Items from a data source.
/---
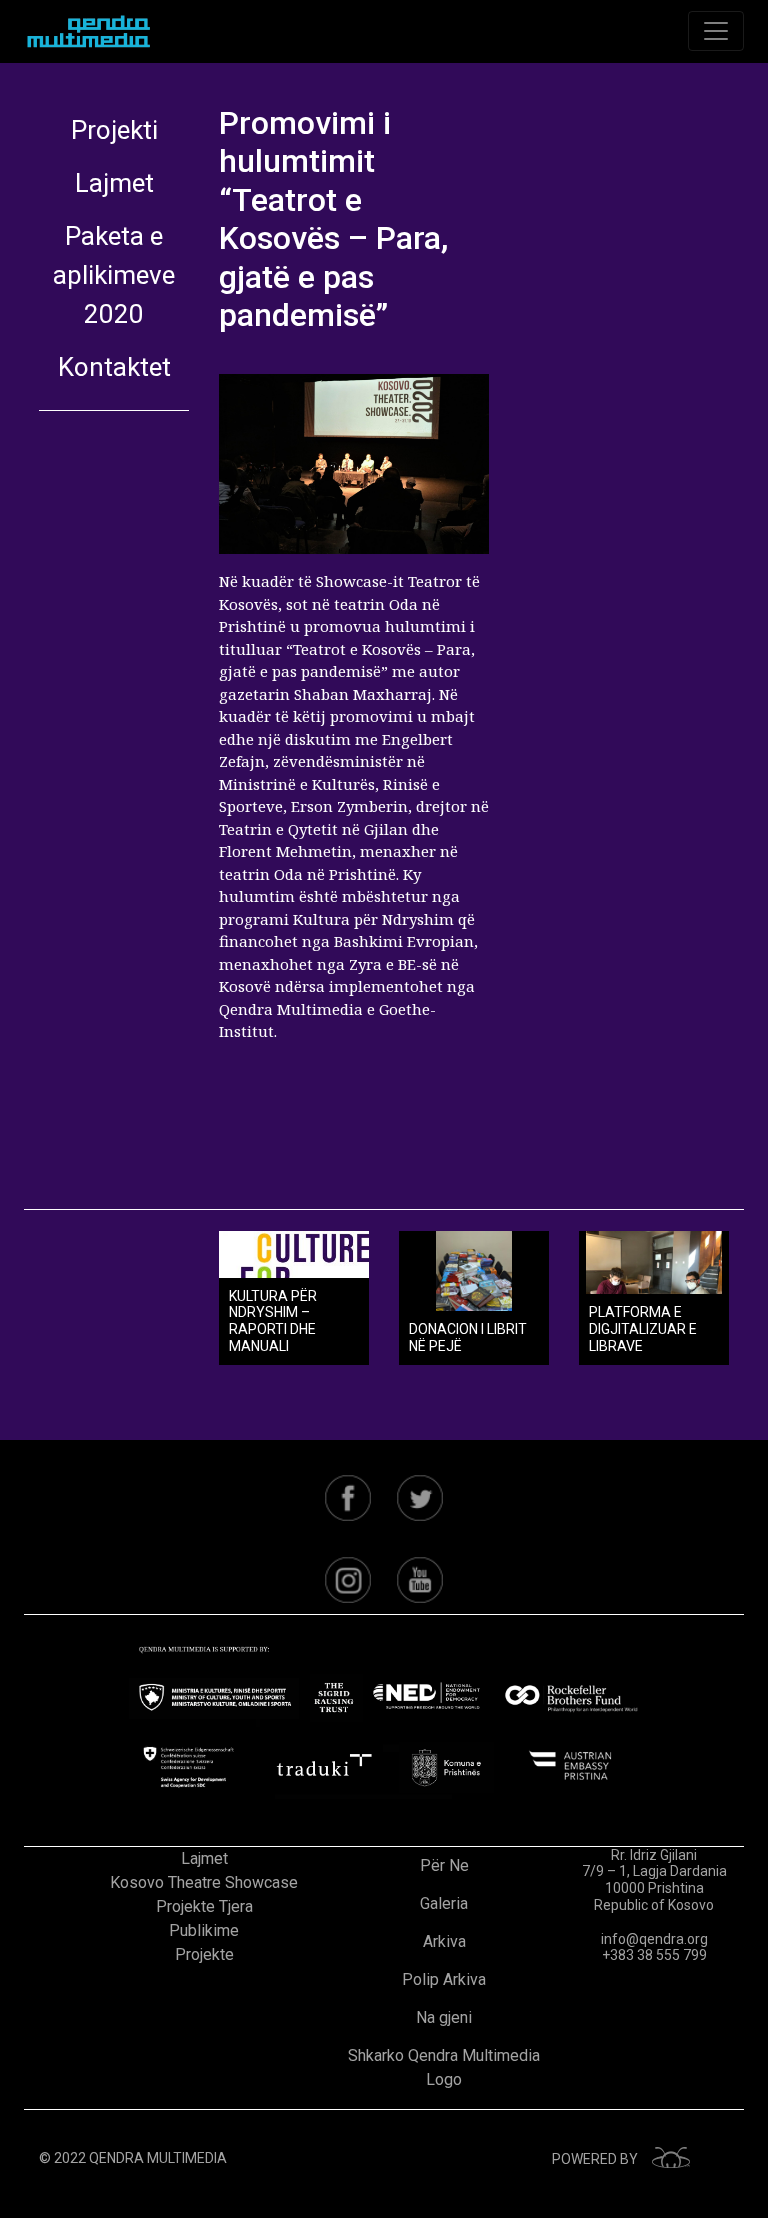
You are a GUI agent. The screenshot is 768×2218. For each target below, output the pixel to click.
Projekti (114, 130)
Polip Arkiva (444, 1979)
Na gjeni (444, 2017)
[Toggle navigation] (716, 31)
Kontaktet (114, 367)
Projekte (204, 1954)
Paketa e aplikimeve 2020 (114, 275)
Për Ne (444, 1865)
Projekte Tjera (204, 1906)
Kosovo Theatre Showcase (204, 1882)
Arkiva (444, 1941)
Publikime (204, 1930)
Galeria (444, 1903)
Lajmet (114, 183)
\---
What to work on. Copy out all the data exactly; skip the pictures.

Completed task.
You are a GUI agent. The screenshot is 768×2218. For each target below, output the pixel to click.
Projekti (114, 130)
Polip Arkiva (444, 1979)
Na gjeni (444, 2017)
[Toggle navigation] (716, 31)
Kontaktet (114, 367)
Projekte (204, 1954)
Paketa e aplikimeve 2020 (114, 275)
Për Ne (444, 1865)
Projekte Tjera (204, 1906)
Kosovo Theatre Showcase (204, 1882)
Arkiva (444, 1941)
Publikime (204, 1930)
Galeria (444, 1903)
Lajmet (114, 183)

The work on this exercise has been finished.